(Stored records)
•••
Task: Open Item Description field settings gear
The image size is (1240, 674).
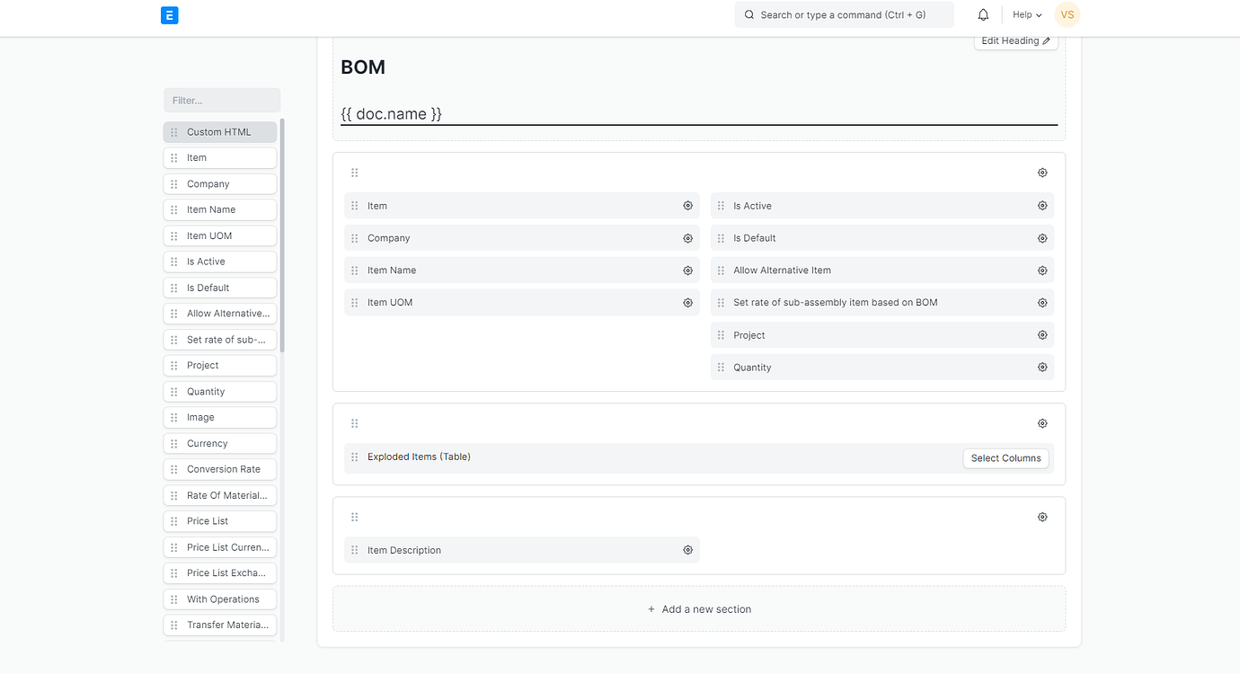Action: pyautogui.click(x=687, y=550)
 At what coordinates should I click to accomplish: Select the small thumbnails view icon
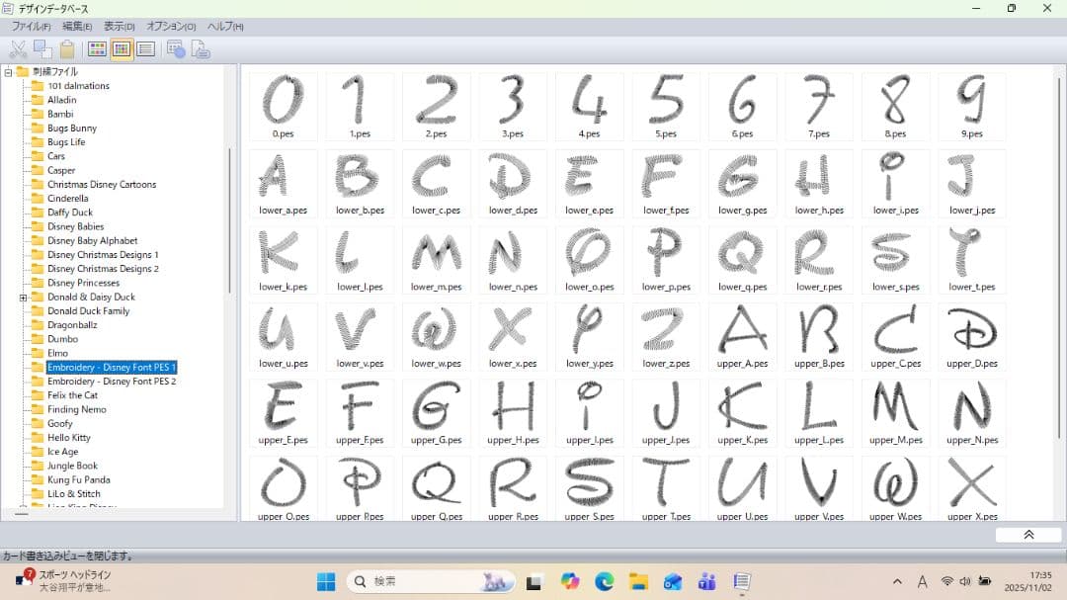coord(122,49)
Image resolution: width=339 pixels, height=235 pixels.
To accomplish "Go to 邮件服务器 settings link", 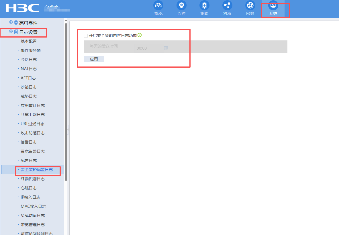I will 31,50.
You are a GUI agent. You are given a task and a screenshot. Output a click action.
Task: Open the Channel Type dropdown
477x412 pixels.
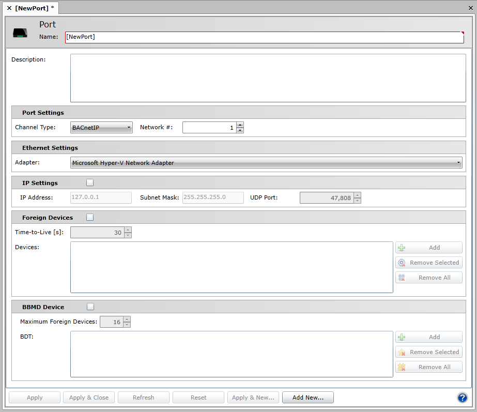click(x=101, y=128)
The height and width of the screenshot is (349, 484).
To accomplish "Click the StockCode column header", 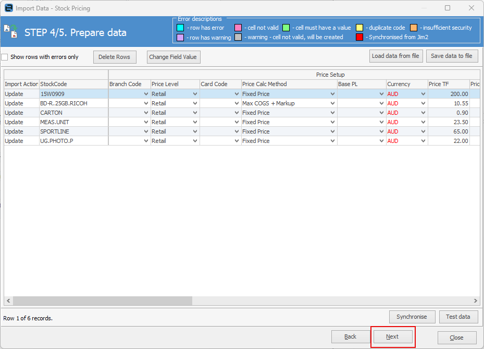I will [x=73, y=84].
•••
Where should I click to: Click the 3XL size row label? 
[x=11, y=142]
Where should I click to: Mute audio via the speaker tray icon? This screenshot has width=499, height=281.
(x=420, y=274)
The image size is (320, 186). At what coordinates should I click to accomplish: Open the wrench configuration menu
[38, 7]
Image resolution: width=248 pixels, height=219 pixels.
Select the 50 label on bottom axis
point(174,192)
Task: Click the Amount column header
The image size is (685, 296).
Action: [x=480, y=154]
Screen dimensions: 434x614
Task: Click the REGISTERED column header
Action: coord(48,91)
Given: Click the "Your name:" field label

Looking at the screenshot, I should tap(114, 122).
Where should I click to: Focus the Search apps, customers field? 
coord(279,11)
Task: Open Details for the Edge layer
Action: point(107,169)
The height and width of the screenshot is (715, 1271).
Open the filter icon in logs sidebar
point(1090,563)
•••
Lines holding the word "resolution" are the answer; copy each one from the records above.

● **Result of the task**:
Image resolution: width=339 pixels, height=235 pixels.
Image resolution: width=248 pixels, height=219 pixels.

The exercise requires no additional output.